7. The skill also needs code to implement its logic. This is similar to the process described in https://www.hackster.io/alexagadgets/lego-mindstorms-voice-challenge-mission-3-4ed812?#toc-implementing-the-skill-logic-5. However, you will use the files in pixelplotter-alexa/alexa/lambda directory from GitHub instead of the files referenced in these linked instructions. First, click on Code in the top navigation bar of the Alexa Developer Console. Second, create a new file by clicking the New File icon in the upper-left of the Code Editor, and fill in the path and file name as /lambda/common.js. Third, copy the contents of index.js, package.json, util.js and common.js from the GitHub repository into the respective files of the Alexa skill - replacing the content of each file.

8. Click Deploy in the upper-right of the Alexa Skill Code Editor. Wait for the deployment process to complete.

9. Before you run the code on the EV3, you will need to install the Python Imaging Library (pillow). To do this, you will need to open an ssh connection to the EV3.

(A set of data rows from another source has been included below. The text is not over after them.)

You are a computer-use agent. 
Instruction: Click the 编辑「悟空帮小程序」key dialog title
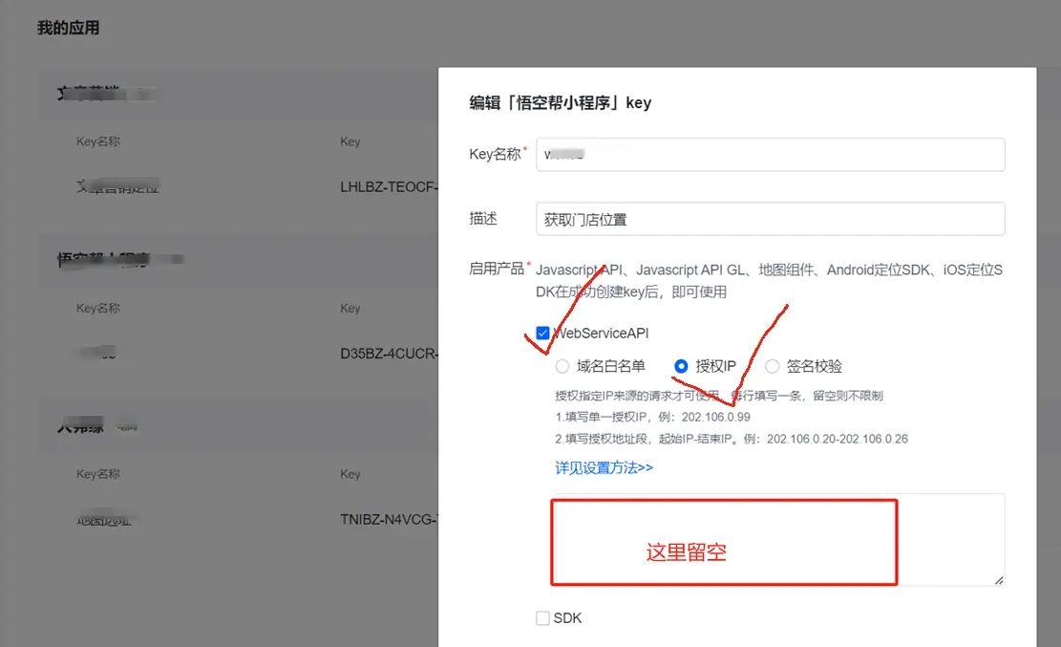[560, 103]
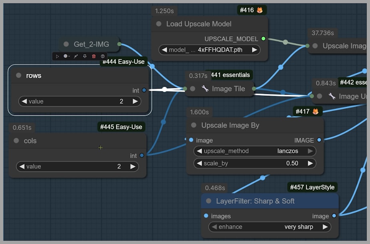The image size is (370, 244).
Task: Click the help question mark icon
Action: point(103,56)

Right-click on the ev3dev device in the Explorer panel and select "Open SSH Terminal". This will get you a login that looks like:

In this window, you will need to run the following commands:

sudo apt-get update
sudo apt-get install -y python3-pip
sudo pip install pillow python-ev3dev

If you are prompted for a password, the default password for ev3dev is "maker"

10. Open VS Code and open the code folder from the GitHub repository. Using the instructions from step 1, you will need to "send your workspace" to the EV3 brick. Then using the EV3DEV DEVICE BROWSER part of the Explorer panel, right-click on the alexaplot.py file and choose Run from the displayed menu.

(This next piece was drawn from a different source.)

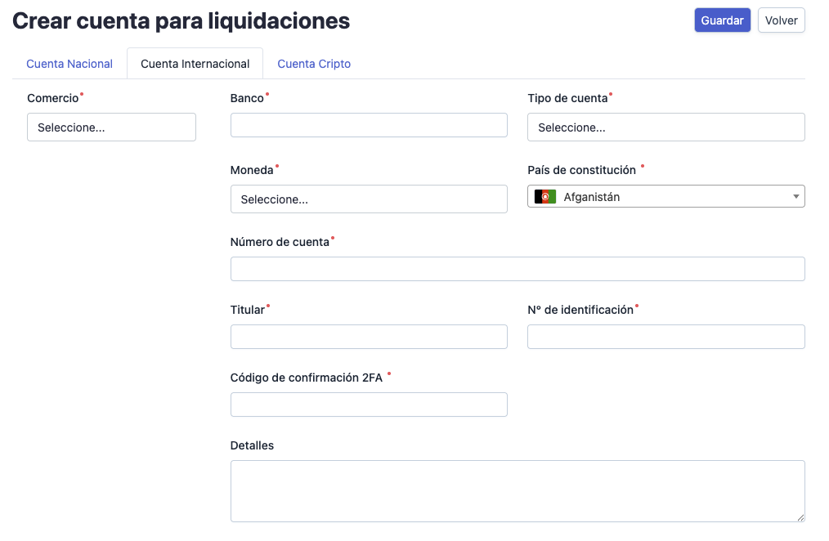
Task: Click the Afganistán flag icon
Action: point(547,196)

11. Once the program starts, you should hear your EV3 Brick play some tones, and see a prompt in the debug console telling you the friendly name of your gadget, which will look like Gadget000. This means your gadget is in pairing mode.

12. You're now ready to pair your EV3 Brick to your Echo device. This pairing process will depend on whether or not your Echo device has a screen. See these instructions for how to pair.

13, You should now be ready to go! Say "Alexa open Pixel Plotter". If you choose a different skill name in step 5, use that name instead of Pixel Plotter.